I’ve known so many doctors with great ambitions to change lives and impact the poor, who come here supercharged and enthusiastic, only to become dismally frustrated, cynical and angry, eventually.
I don’t blame them. They studied so hard, achieved so much, sacrificed a great deal— only to find themselves floundering and struggling amidst a sea of challenges, and asking themselves, “What was the point of this all?”
I, too, have asked myself the same question.
Wouldn’t it all have been more productive and worthwhile had we stayed where we were comfortable?
Then I come across this quote and am reminded of the point of Jesus’ life.

Yes He had a big-picture purpose. But I can say, it wasn’t evident in day-to-day life for decades. Day after day, he worked in a carpenter’s workshop, unnoticed yet unfettered. He went through pain, heartache, hardship- all of which He could have averted had He stayed home in heaven.
But He didn’t. He chose to go because of obedience.
— Maybe that is life for me now. I don’t envy having cPTSD in the field, I don’t like struggling with loud sound triggers, barking dogs, navigating what people really mean when they say one thing but mean another in a shame-honor culture, grappling with what’s right and wrong when cultural references are so different… but I know one thing— that in spite of the questionable productivity every day, I feel an inexplicable peace of being here. There is sorrow but also joy, grief but also gratitude.

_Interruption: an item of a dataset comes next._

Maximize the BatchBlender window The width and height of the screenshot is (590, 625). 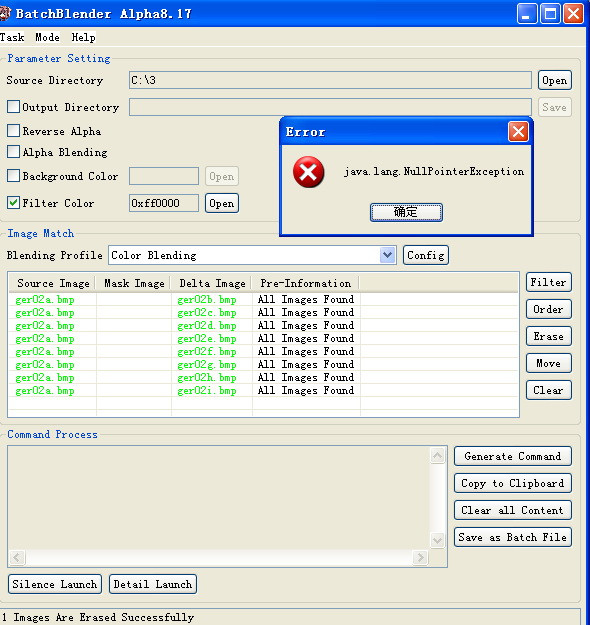[x=550, y=14]
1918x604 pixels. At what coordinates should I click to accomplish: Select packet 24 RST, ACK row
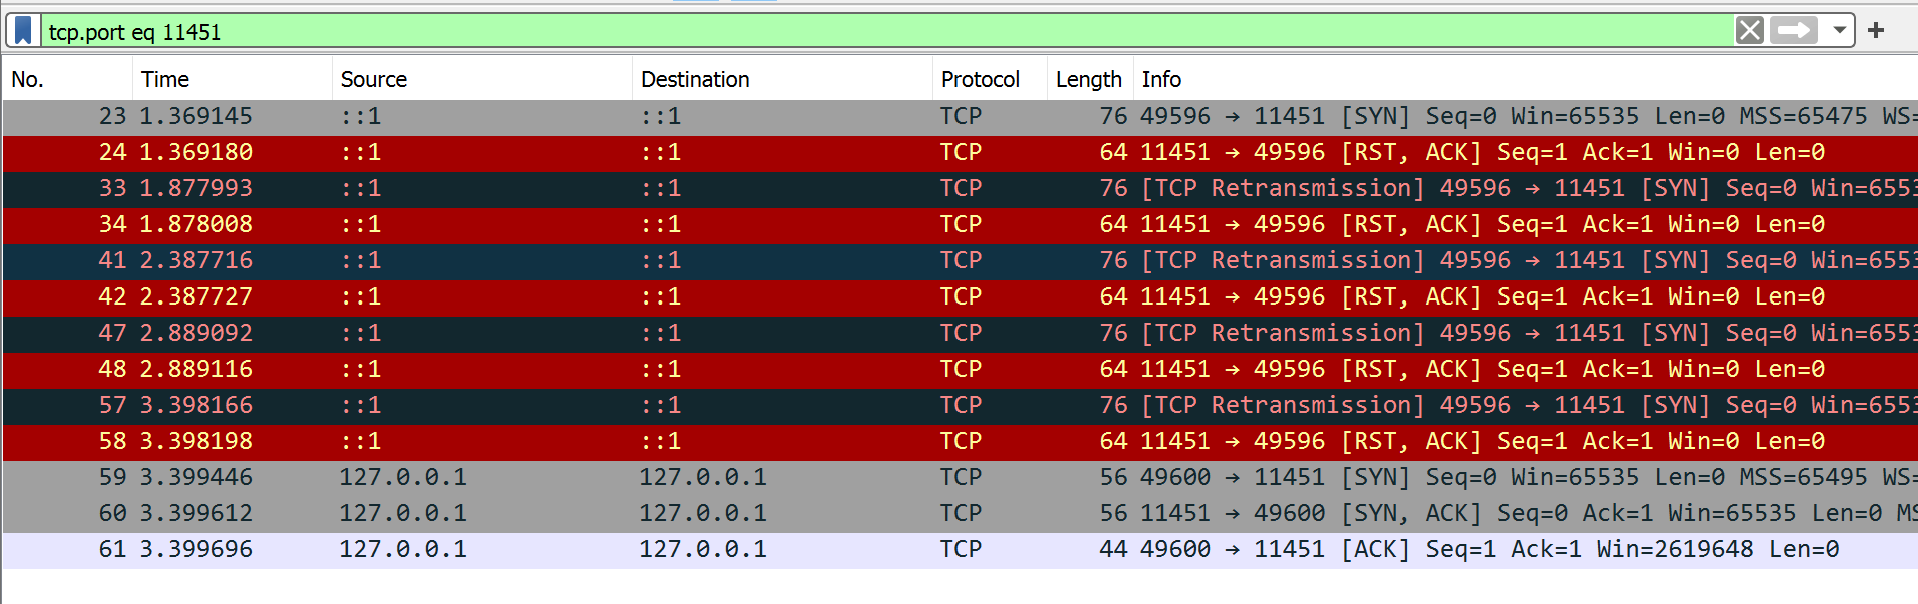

And I am shocked that I have come to knowing that I don’t need tasks checked off to feel productive. I only need this abiding knowledge that I have been obedient and faithful. And trust that God is using this season to bear His fruitfulness in me.
May you, in yr challenges, know that deeply, too.
You are enough.
I often think— we spend much of our lives polishing our qualifications, amassing our accolades— all to prove to ourselves and the world that we are good enough to serve God with, when in fact, what is really needed, when push comes to shove, is a deep humility to surrender our comforts and be faithful in the small things, be patient amidst setbacks, be enduring in hard times.
Our shiny awards don’t mean nothing here.

I know I’m often a lot more sensitive to things and with CPTSD, I understand why. But with the dogs next door, and the worsening situation, I spent time in prayer today asking God for breakthrough, for a solution, because it breaks my heart not to see heaven on earth, to see mistreatment and abuse, to see loneliness and despair.
This week I was confronted with an ethical dilemma and while I can’t share too much now, a verse struck me today- that the Lord is compassionate to ALL He has made. He loves us all. And He loves a gentle, grateful stewarding of all He has made.